### Supplied data
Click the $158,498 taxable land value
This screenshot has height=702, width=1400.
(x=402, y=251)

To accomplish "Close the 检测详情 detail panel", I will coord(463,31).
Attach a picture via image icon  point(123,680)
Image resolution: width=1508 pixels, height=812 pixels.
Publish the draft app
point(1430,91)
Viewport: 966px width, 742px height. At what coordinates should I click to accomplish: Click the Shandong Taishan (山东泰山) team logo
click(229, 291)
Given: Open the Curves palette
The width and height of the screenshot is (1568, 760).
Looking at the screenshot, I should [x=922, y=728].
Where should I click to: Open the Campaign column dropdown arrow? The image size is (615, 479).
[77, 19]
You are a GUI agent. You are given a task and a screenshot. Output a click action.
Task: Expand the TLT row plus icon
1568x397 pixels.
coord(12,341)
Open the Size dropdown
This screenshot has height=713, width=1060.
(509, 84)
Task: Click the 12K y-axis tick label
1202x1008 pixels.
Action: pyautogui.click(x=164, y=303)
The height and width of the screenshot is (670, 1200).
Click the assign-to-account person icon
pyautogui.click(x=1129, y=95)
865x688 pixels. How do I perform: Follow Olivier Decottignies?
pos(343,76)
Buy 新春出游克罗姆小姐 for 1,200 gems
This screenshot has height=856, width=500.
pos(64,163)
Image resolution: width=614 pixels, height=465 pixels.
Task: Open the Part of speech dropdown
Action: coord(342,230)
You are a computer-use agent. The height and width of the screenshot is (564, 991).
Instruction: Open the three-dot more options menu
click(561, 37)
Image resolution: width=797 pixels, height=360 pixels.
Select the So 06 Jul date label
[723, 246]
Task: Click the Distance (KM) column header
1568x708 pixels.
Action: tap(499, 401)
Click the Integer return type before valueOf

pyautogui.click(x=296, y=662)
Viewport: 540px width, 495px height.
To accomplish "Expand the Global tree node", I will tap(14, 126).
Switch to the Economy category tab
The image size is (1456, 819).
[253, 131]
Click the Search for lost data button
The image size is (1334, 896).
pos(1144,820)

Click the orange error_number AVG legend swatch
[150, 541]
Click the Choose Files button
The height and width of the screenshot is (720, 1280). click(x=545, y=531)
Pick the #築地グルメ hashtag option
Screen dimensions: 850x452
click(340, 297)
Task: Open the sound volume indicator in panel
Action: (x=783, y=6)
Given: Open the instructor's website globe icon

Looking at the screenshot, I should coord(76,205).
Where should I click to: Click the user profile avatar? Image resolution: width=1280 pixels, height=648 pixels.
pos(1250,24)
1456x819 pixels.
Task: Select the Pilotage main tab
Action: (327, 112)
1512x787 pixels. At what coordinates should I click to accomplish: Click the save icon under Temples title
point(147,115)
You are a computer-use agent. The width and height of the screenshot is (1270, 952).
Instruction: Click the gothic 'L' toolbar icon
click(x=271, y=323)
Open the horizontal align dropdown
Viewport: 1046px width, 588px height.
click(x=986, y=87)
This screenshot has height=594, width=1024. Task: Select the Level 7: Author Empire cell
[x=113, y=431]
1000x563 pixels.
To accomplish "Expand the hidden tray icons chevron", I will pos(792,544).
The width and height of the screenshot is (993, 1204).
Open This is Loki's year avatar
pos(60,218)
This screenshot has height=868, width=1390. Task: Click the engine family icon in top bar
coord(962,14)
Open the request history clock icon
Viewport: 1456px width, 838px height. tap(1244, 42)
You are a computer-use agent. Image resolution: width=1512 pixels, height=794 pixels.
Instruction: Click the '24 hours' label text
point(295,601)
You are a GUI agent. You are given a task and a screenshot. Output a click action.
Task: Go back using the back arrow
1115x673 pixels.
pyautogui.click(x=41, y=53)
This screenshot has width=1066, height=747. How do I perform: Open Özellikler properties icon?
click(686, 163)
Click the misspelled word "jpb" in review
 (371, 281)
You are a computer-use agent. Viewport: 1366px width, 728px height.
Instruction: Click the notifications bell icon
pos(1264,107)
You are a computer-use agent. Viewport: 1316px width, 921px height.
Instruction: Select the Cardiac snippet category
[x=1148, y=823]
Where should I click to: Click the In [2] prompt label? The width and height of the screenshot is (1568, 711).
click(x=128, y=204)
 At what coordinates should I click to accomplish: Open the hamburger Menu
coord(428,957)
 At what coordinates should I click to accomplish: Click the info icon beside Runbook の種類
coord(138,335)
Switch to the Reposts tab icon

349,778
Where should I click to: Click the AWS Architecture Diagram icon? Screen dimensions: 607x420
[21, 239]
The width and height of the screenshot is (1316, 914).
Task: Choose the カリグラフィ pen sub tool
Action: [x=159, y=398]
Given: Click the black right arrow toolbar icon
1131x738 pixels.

### Problem
The answer is the full set of records, printed exactly as given.

### The answer
Click the $158,498 taxable land value
This screenshot has height=702, width=1400.
(x=402, y=251)

To accomplish "Close the 检测详情 detail panel", I will coord(463,31).
Attach a picture via image icon  point(123,680)
Image resolution: width=1508 pixels, height=812 pixels.
Publish the draft app
point(1430,91)
Viewport: 966px width, 742px height. At what coordinates should I click to accomplish: Click the Shandong Taishan (山东泰山) team logo
click(229, 291)
Given: Open the Curves palette
The width and height of the screenshot is (1568, 760).
Looking at the screenshot, I should [x=922, y=728].
Where should I click to: Open the Campaign column dropdown arrow? The image size is (615, 479).
[77, 19]
You are a GUI agent. You are given a task and a screenshot. Output a click action.
Task: Expand the TLT row plus icon
1568x397 pixels.
coord(12,341)
Open the Size dropdown
This screenshot has height=713, width=1060.
(509, 84)
Task: Click the 12K y-axis tick label
1202x1008 pixels.
Action: pyautogui.click(x=164, y=303)
The height and width of the screenshot is (670, 1200).
Click the assign-to-account person icon
pyautogui.click(x=1129, y=95)
865x688 pixels. How do I perform: Follow Olivier Decottignies?
pos(343,76)
Buy 新春出游克罗姆小姐 for 1,200 gems
This screenshot has height=856, width=500.
pos(64,163)
Image resolution: width=614 pixels, height=465 pixels.
Task: Open the Part of speech dropdown
Action: coord(342,230)
You are a computer-use agent. The height and width of the screenshot is (564, 991).
Instruction: Open the three-dot more options menu
click(561, 37)
Image resolution: width=797 pixels, height=360 pixels.
Select the So 06 Jul date label
[723, 246]
Task: Click the Distance (KM) column header
1568x708 pixels.
Action: tap(499, 401)
Click the Integer return type before valueOf

pyautogui.click(x=296, y=662)
Viewport: 540px width, 495px height.
To accomplish "Expand the Global tree node", I will tap(14, 126).
Switch to the Economy category tab
The image size is (1456, 819).
[253, 131]
Click the Search for lost data button
The image size is (1334, 896).
pos(1144,820)

Click the orange error_number AVG legend swatch
[150, 541]
Click the Choose Files button
The height and width of the screenshot is (720, 1280). click(x=545, y=531)
Pick the #築地グルメ hashtag option
Screen dimensions: 850x452
click(340, 297)
Task: Open the sound volume indicator in panel
Action: (x=783, y=6)
Given: Open the instructor's website globe icon

Looking at the screenshot, I should coord(76,205).
Where should I click to: Click the user profile avatar? Image resolution: width=1280 pixels, height=648 pixels.
pos(1250,24)
1456x819 pixels.
Task: Select the Pilotage main tab
Action: (327, 112)
1512x787 pixels. At what coordinates should I click to accomplish: Click the save icon under Temples title
point(147,115)
You are a computer-use agent. The width and height of the screenshot is (1270, 952).
Instruction: Click the gothic 'L' toolbar icon
click(x=271, y=323)
Open the horizontal align dropdown
Viewport: 1046px width, 588px height.
click(x=986, y=87)
This screenshot has height=594, width=1024. Task: Select the Level 7: Author Empire cell
[x=113, y=431]
1000x563 pixels.
To accomplish "Expand the hidden tray icons chevron", I will pos(792,544).
The width and height of the screenshot is (993, 1204).
Open This is Loki's year avatar
pos(60,218)
This screenshot has height=868, width=1390. Task: Click the engine family icon in top bar
coord(962,14)
Open the request history clock icon
Viewport: 1456px width, 838px height. tap(1244, 42)
You are a computer-use agent. Image resolution: width=1512 pixels, height=794 pixels.
Instruction: Click the '24 hours' label text
point(295,601)
You are a GUI agent. You are given a task and a screenshot. Output a click action.
Task: Go back using the back arrow
1115x673 pixels.
pyautogui.click(x=41, y=53)
This screenshot has width=1066, height=747. How do I perform: Open Özellikler properties icon?
click(686, 163)
Click the misspelled word "jpb" in review
 (371, 281)
You are a computer-use agent. Viewport: 1366px width, 728px height.
Instruction: Click the notifications bell icon
pos(1264,107)
You are a computer-use agent. Viewport: 1316px width, 921px height.
Instruction: Select the Cardiac snippet category
[x=1148, y=823]
Where should I click to: Click the In [2] prompt label? The width and height of the screenshot is (1568, 711).
click(x=128, y=204)
 At what coordinates should I click to accomplish: Open the hamburger Menu
coord(428,957)
 At what coordinates should I click to accomplish: Click the info icon beside Runbook の種類
coord(138,335)
Switch to the Reposts tab icon

349,778
Where should I click to: Click the AWS Architecture Diagram icon? Screen dimensions: 607x420
[21, 239]
The width and height of the screenshot is (1316, 914).
Task: Choose the カリグラフィ pen sub tool
Action: [x=159, y=398]
Given: Click the black right arrow toolbar icon
1131x738 pixels.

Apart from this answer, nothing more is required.